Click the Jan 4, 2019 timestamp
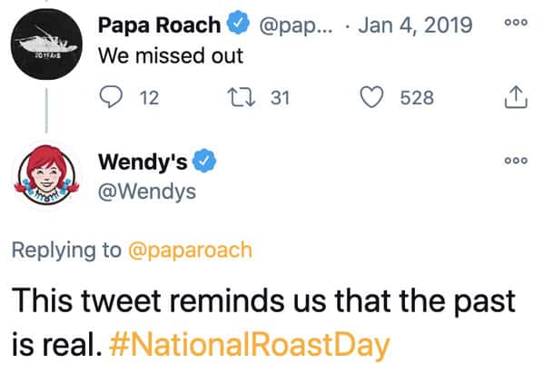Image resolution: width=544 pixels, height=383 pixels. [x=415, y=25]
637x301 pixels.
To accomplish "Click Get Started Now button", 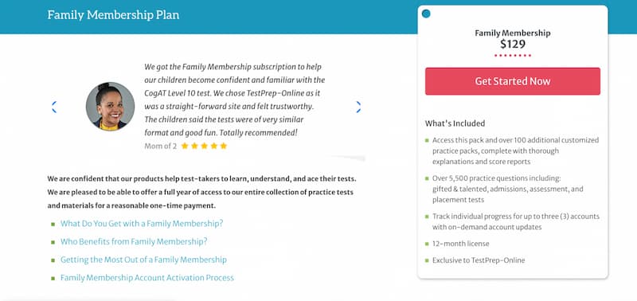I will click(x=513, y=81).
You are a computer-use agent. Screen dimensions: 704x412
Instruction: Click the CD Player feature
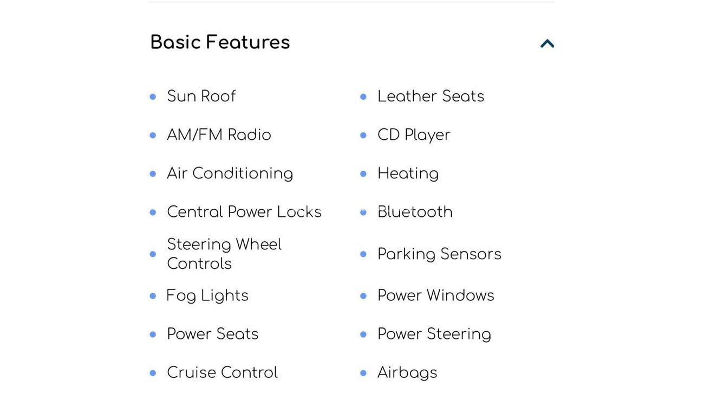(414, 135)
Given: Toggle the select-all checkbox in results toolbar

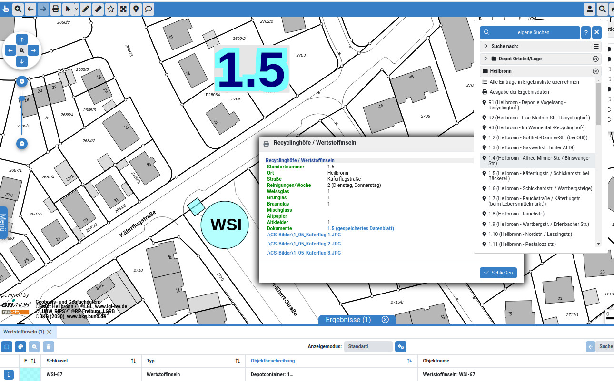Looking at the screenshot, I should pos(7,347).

::::

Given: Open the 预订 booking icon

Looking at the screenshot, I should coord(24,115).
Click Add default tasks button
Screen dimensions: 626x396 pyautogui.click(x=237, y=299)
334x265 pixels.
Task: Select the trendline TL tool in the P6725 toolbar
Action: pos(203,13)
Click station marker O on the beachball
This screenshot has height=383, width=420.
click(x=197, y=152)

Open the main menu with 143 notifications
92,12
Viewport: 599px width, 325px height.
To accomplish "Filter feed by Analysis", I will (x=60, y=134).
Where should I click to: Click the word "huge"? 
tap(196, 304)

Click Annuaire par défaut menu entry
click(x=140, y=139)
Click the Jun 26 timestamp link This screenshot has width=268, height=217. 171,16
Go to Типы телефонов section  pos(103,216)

::::

▶ [WORK INSTRUCTION] Look above for the line with "Open the main menu with 143 notifications" and the line with "Click the Jun". Retype those two lines and every line between them exactly, adding nothing.

▶ [ANSWER AREA]
Open the main menu with 143 notifications
92,12
Viewport: 599px width, 325px height.
To accomplish "Filter feed by Analysis", I will (x=60, y=134).
Where should I click to: Click the word "huge"? 
tap(196, 304)

Click Annuaire par défaut menu entry
click(x=140, y=139)
Click the Jun 26 timestamp link This screenshot has width=268, height=217. 171,16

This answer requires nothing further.